En présentant les résultats de l'étude ACCORD, les coordinateurs ont reconnu que l'arrêt de l'essai, dix-sept mois avant la date prévue, soulevait beaucoup plus de questions qu'il n'apportait de réponses.
LES FAITS d'abord : ACCORD, réalisée exclusivement en Amérique du Nord, a porté sur 10 251 patients d'un âge moyen de 62 ans et dont le diabète était connu depuis dix ans. Ces patients étaient mal contrôlés (HbA1c médiane : 8,1%) et 35 % présentaient des antécédents macrovasculaires (7,2 % et 32 %, respectivement, dans ADVANCE).
L'objectif était d'analyser l'effet d'un contrôle très intensif de la glycémie (HbA1c < 6 %) sur un indice composite regroupant infarctus et AVC non mortels et mortalité cardio-vasculaire. Quand l'essai a dû être interrompu, après un suivi moyen de 3,5 ans, en raison d'une surmortalité globale supérieure dans le groupe intensif (257 décès versus 203, p = 0,04), on ne notait pas de différence significative concernant cet indice entre les groupes intensif et standard (p = 0,16).
Par rapport à l'étude ADVANCE, qui ne met pas en évidence de surmortalité, notamment macrovasculaire, on constate plusieurs différences notables : dans l'étude ACCORD, le taux d'HbA1c a été abaissé très rapidement (de 8,4 % à 6,7 % à quatre mois et à 6,4 % à un an), alors que, dans ADVANCE, le contrôle intensif était beaucoup plus progressif (l'objectif ayant été obtenu au bout de trois ans), laissé à l'appréciation des investigateurs.
Mis à part les sulfamides, les patients d'ACCORD ont reçu beaucoup plus de médicaments dans les groupes intensifs, notamment d'insuline (22 % versus 41 %) et de glitazones (92 % versus 17 %) et même de metformine (95 % versus 74 %).
Si, à la fin de l'essai, les HbA1c médianes étaient comparables dans les deux essais, il y a eu davantage d'hypoglycémies sévères dans l'étude ACCORD (3,1 % versus 0,7 %) et une prise de poids notable : 3,5 kg en moyenne et plus de 10 kg pour 28 % des patients (alors que le poids variait très faiblement dans le groupe intensif d'ADVANCE).
Or, on l'a dit, c'est la surmortalité globale qui a conduit à l'arrêt de l'étude ACCORD, l'analyse des causes de cette surmortalité posant d'autres questions : 5 % versus 4 % et 2,6 versus 1,8 % pour mortalité vasculaire. Alors même que la fréquence des infarctus non mortels est réduite dans le groupe intensif (3,6 % versus 4,6 %).
Au total, au terme de 3,5 ans de suivi, on note un décès supplémentaire pour 95 patients traités dans le groupe intensif.

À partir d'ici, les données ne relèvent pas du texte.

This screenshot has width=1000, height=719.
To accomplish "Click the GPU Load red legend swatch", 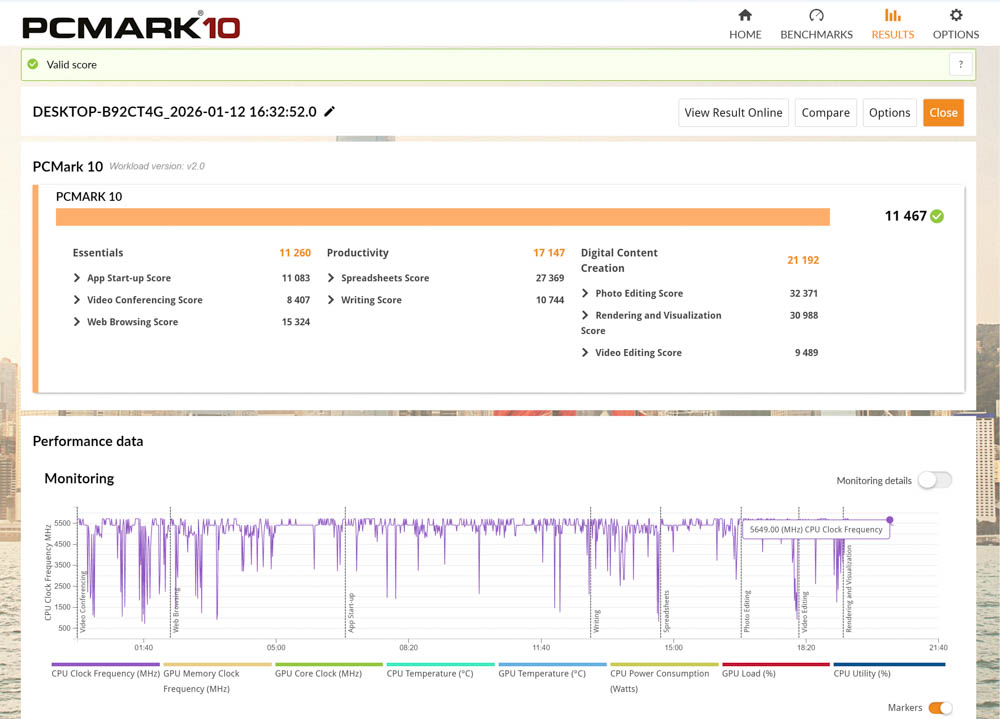I will click(776, 664).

Beaucoup d'hypothèses ont été avancées pour expliquer cette surmortalité, mais la comparaison avec ADVANCE ne permet pas d'affirmer que la différence s'explique par une différence des populations étudiées. La différence la plus notable vient d'un contrôle beaucoup plus agressif d'ACCORD, en associant des classes de médicaments nombreuses (associations qui sont pour certaines déconseillées par certains experts) et avec, à la clé, beaucoup plus d'hypoglycémies sévères (a- t-on bien analysé l'impact réel de ces dernières sur la mortalité ?). On n'a pas fini de disséquer les résultats d'ACCORD, mais on peut d'ores et déjà affirmer qu'il faut davantage se méfier d'un contrôle « agressif » que d'un contrôle intensif.